Deregulation and tax cuts were great for the economy, but that doesn’t do it for poor people. What really pushes poor people forward is when you do those sorts of economic stimulus things and you cut down on the illegal entrants into the labor pool at the lower end. Their wages rose by more substantial percentage than any other part of our economy, because we were attacking illegal immigration more vigorously than anybody else.

These people proclaim they’re the defenders of the poor, yet they’re screwing the poor and nobody is talking about that.

But the polls are shifting against Biden and are threatening his legislative agenda in Congress.

For example, 44 percent of independent voters say the immigration has “gotten worse” under Biden, according to a March 19-21 poll conducted by Politico and Morning Consult. Just 12 percent say it has “gotten better,” said the poll of 1994 registered voters.

But there is room for a bigger shift against Biden. Twenty-nine percent of independents said immigration has “stayed the same” under Biden, likely because they do not follow or care about the issue.

For example, a YouGov March 23-25 poll of 1,606 adults was conducted for Yahoo! News, and it asked, “Who do you think bears most of the blame for the situation at the border?” Overall, 66 percent of adults gave most, some, or a little blame to Biden, while just 19 percent said he serves no blame.

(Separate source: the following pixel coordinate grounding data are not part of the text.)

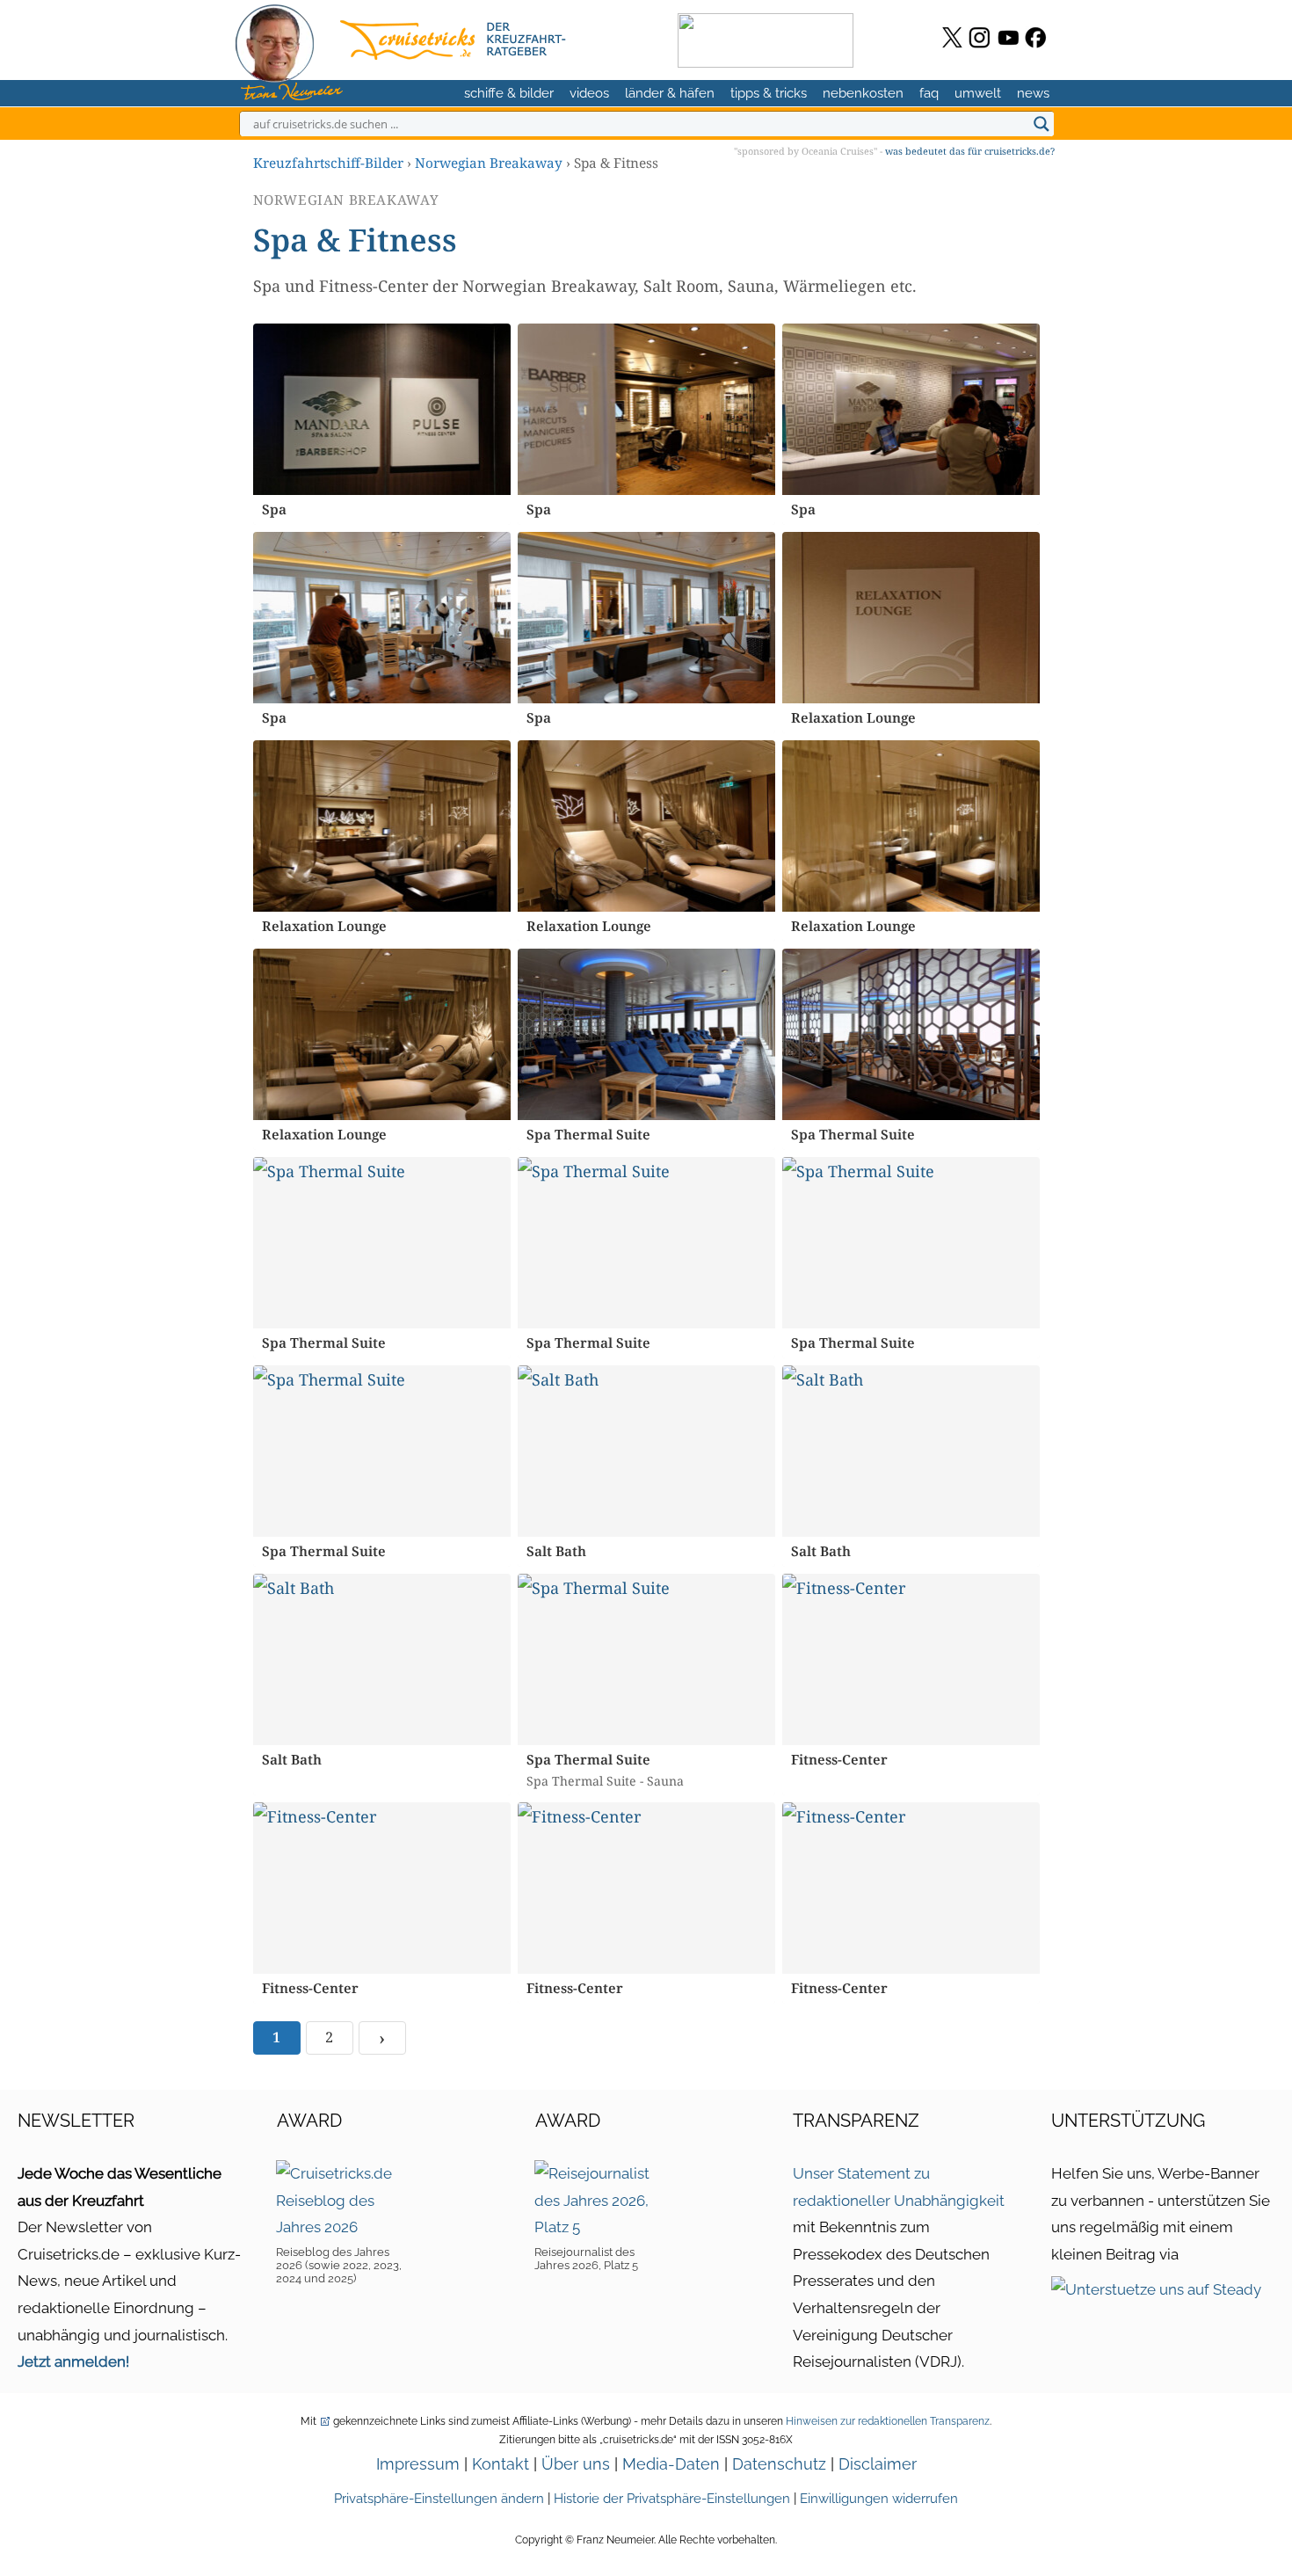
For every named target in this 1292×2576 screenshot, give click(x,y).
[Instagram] (980, 37)
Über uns (575, 2464)
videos (589, 93)
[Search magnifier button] (1041, 124)
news (1033, 93)
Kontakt (500, 2464)
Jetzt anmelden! (73, 2361)
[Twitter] (952, 37)
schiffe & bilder (509, 93)
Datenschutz (779, 2464)
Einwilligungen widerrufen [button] (879, 2499)
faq (929, 93)
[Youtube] (1009, 37)
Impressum (418, 2464)
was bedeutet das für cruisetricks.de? (970, 150)
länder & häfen (670, 93)
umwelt (977, 93)
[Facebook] (1036, 37)
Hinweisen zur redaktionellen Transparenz (888, 2421)
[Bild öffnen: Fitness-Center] (911, 1659)
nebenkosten (863, 93)
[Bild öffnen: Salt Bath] (646, 1451)
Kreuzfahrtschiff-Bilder (328, 162)
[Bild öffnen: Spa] (382, 409)
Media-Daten (671, 2464)
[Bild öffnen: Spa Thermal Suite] (646, 1034)
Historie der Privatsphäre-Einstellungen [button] (672, 2499)
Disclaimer (877, 2464)
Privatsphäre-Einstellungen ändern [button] (439, 2499)
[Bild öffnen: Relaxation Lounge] (911, 617)
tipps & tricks (768, 93)
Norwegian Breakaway (489, 162)
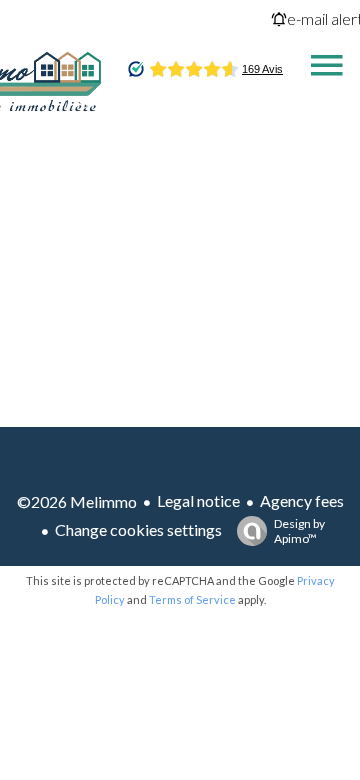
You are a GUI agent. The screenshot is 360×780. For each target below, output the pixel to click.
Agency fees (302, 500)
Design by (299, 531)
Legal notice (198, 500)
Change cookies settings (138, 529)
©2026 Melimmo (77, 501)
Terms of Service (192, 599)
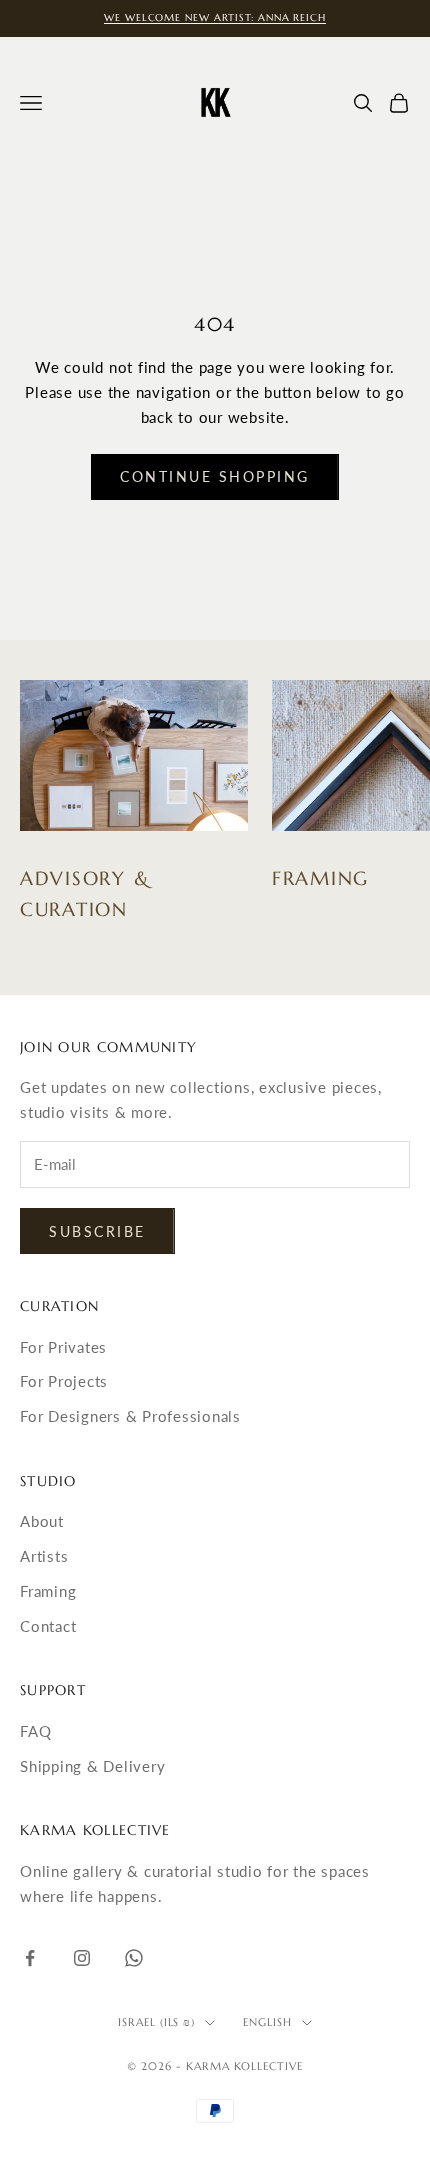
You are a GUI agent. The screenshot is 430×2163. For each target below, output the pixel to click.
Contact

Just 35 percent of his 2020 voters give him “no blame.”

For many years, a wide variety of pollsters have shown deep and broad American opposition to legal migration, labor migration, and the inflow of temporary contract workers into jobs sought by young U.S. graduates.

The multiracialcross-sexnon-racistclass-basedintra-Democrat, and solidarity-themed opposition to labor migration coexists with generally favorable personal feelings toward legal immigrants and toward immigration in theory — despite the media magnification of many skewed polls and articles still pushing the 1950s corporate “Nation of Immigrants” claim.

The deep public opposition is built on the widespread recognition that migration does move money from employees to employers and from families to investors.

Since 1990, two generations of Americans have seen mass migration move wealth from young to old, from children to their parents, from homebuyers to real estate investors, and from the central states to the coastal states. But it is an open question whether the GOP will try in 2022 to halt or even partway repair the economic damage done to so many Americans.